I cannot use simple fields from NumericVar in my code, so to not waste time
on something not sensible, I've tried to found out if using the tuple
constructor for decimal.Decimal will be faster. I've changed the function
to something like this:

static PyObject *
PLyDecimal_FromNumeric(PLyDatumToOb *arg, Datum d)
{
PyObject *digits = PyTuple_New(4);
PyTuple_SetItem(digits, 0, PyInt_FromLong(1));
PyTuple_SetItem(digits, 1, PyInt_FromLong(4));
PyTuple_SetItem(digits, 2, PyInt_FromLong(1));
PyTuple_SetItem(digits, 3, PyInt_FromLong(4));

PyObject *tuple = PyTuple_New(3);
PyTuple_SetItem(tuple, 0, PyInt_FromLong(1));
PyTuple_SetItem(tuple, 1, digits);
PyTuple_SetItem(tuple, 2, PyInt_FromLong(-3));

value = PyObject_CallFunctionObjArgs(PLy_decimal_ctor_global,
tuple, NULL);

return value;
}

Yes, it returns the same value regardless the params. The idea is to call
Python code like:

Decimal((0, (1, 4, 1, 4), -3))

which is simply:

Decimal('1.414')

Unfortunately this is not faster. It is as slow as it was with string
constructor.

I've checked the speed of decimal.Decimal using pure python.

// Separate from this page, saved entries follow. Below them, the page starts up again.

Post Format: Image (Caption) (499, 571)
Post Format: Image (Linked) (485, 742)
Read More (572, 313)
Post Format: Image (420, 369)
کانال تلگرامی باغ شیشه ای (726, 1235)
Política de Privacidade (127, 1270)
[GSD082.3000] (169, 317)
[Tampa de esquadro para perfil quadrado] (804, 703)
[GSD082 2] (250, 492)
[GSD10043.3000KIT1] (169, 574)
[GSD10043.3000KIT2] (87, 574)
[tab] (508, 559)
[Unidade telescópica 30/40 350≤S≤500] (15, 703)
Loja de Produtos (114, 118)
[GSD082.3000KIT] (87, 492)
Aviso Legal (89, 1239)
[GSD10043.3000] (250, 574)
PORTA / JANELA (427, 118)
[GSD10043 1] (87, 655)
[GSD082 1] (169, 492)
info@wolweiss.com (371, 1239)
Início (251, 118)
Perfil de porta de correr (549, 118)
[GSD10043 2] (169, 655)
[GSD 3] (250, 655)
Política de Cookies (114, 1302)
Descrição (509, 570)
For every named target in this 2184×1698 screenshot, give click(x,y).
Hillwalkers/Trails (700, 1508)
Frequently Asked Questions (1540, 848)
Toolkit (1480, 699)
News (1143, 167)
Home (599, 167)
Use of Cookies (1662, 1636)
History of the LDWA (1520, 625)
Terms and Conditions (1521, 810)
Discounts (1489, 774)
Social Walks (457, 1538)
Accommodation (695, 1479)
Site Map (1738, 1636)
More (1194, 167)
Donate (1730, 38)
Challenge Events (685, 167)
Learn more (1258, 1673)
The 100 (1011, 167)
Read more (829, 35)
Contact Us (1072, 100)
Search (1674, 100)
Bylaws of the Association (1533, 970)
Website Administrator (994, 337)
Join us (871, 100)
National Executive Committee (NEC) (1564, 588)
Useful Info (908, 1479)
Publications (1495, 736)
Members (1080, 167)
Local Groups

For this I
used a simple function, similar to yours:

def x(a, b):
if a is None:
return b
return a + b

I've run the tests using simple ints:

def test():
a = 0
for i in xrange(0, 10000):
a += x(a, i)

for a in xrange(1, 100):
test()

And later I've run the same function, but with converting the arguments to
Decimals:

from decimal import Decimal

def x(a, b):
if a is None:
return b
return a + b

def test():
a = 0
for i in xrange(0, 10000):
a += x(Decimal(a), Decimal(i))

for a in xrange(1, 100):
test()

It was run 100 times for decreasing the impact of test initialization.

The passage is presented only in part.